*Brief*. Return, unchanged and with no pictures, the lines below from the very first through the one that contains "660x617 pixels.".

┏━━

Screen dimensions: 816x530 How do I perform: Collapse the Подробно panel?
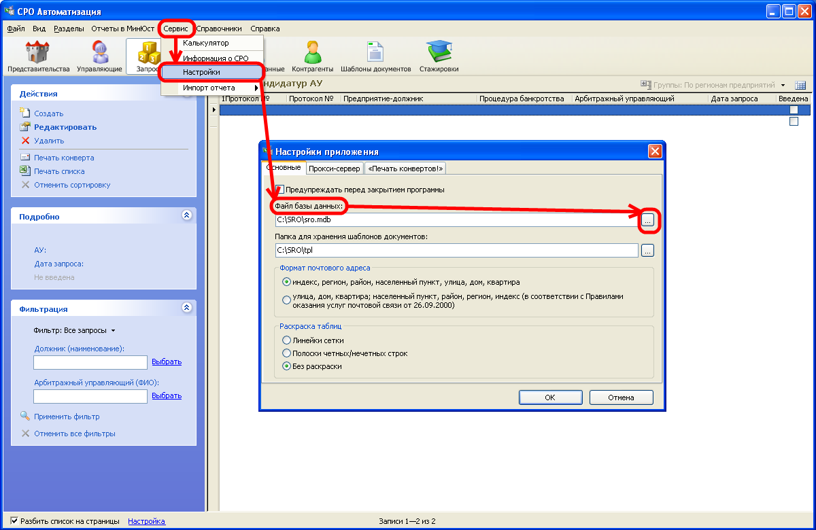pos(187,216)
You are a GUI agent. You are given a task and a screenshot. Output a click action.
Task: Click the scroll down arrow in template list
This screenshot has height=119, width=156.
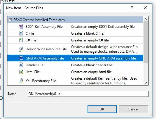pos(146,83)
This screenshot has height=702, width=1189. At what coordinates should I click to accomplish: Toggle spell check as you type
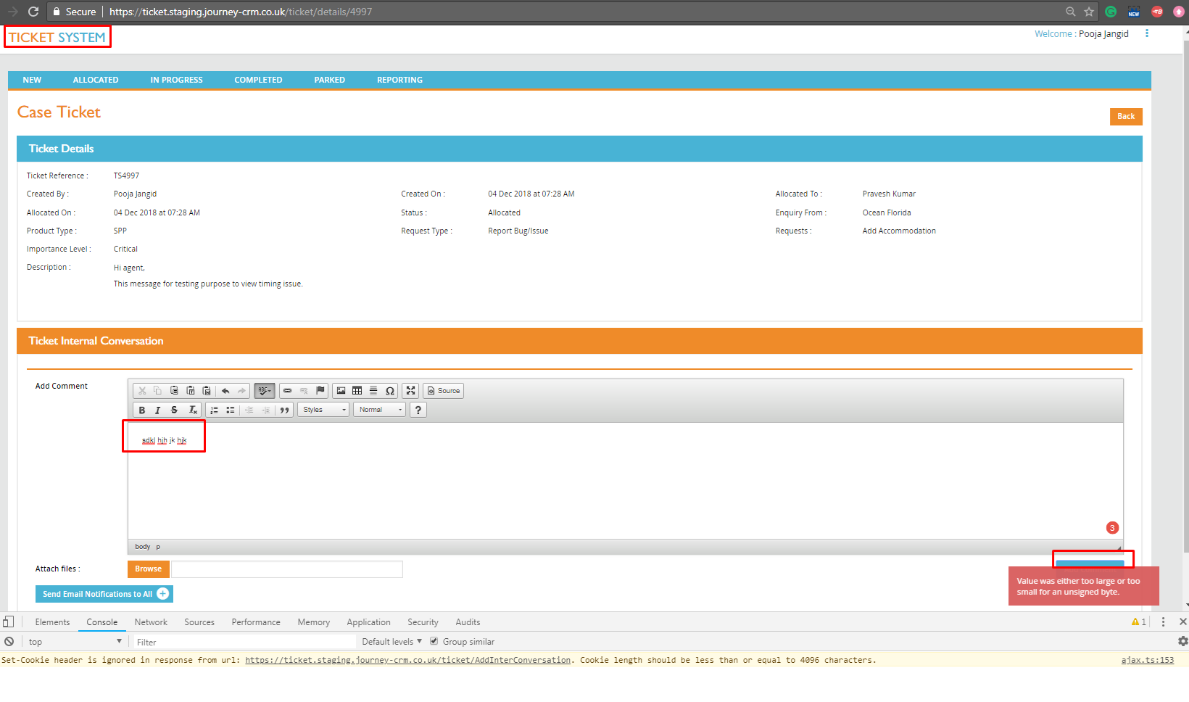tap(265, 391)
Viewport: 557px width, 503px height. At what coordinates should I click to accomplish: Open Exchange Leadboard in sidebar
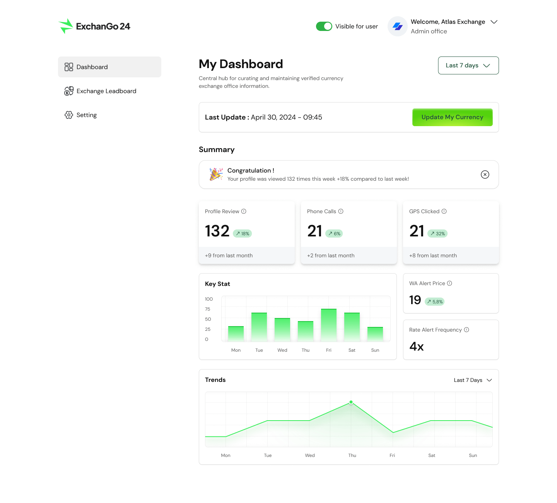pos(106,91)
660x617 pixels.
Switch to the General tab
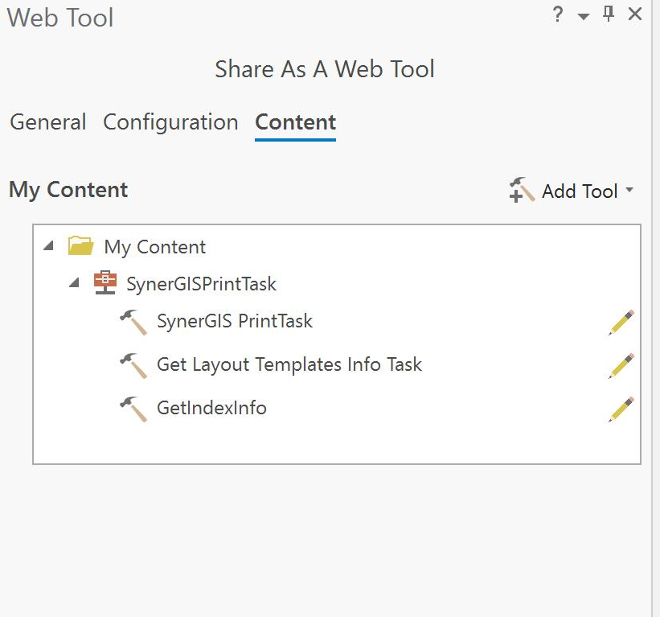pyautogui.click(x=48, y=122)
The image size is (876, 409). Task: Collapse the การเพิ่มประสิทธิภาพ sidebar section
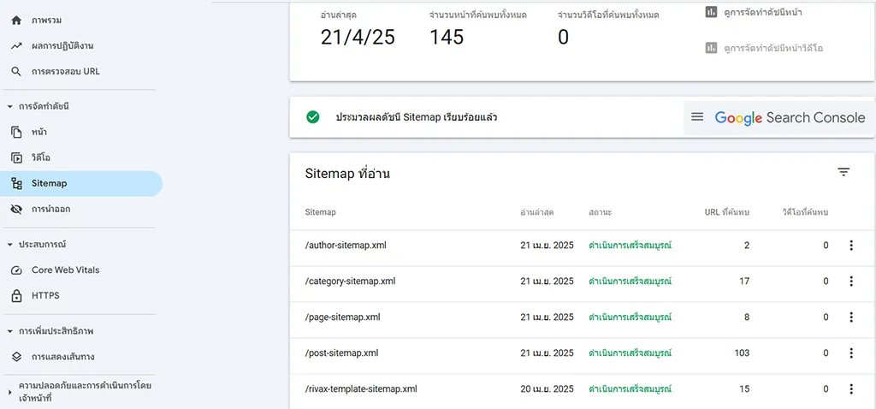(9, 331)

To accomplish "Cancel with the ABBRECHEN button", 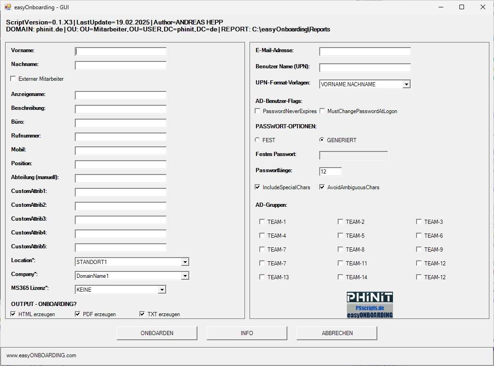I will pyautogui.click(x=336, y=333).
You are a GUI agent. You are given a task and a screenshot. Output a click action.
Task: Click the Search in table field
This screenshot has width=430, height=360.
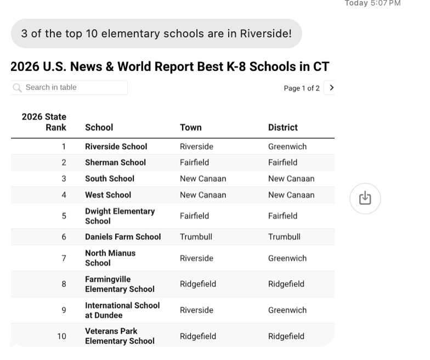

┗━━

*Exercise result*.
Screen dimensions: 816x530 How do I perform: Collapse the Подробно panel?
pos(187,216)
You are a GUI agent. You are given a task and a screenshot. Output a click action.
Task: Click the scroll down arrow in template list
This screenshot has height=119, width=156.
pos(146,83)
This screenshot has height=702, width=1189. At what coordinates should I click to accomplish: Toggle spell check as you type
tap(265, 391)
Viewport: 557px width, 503px height. At what coordinates should I click to accomplish: Open Exchange Leadboard in sidebar
pos(106,91)
660x617 pixels.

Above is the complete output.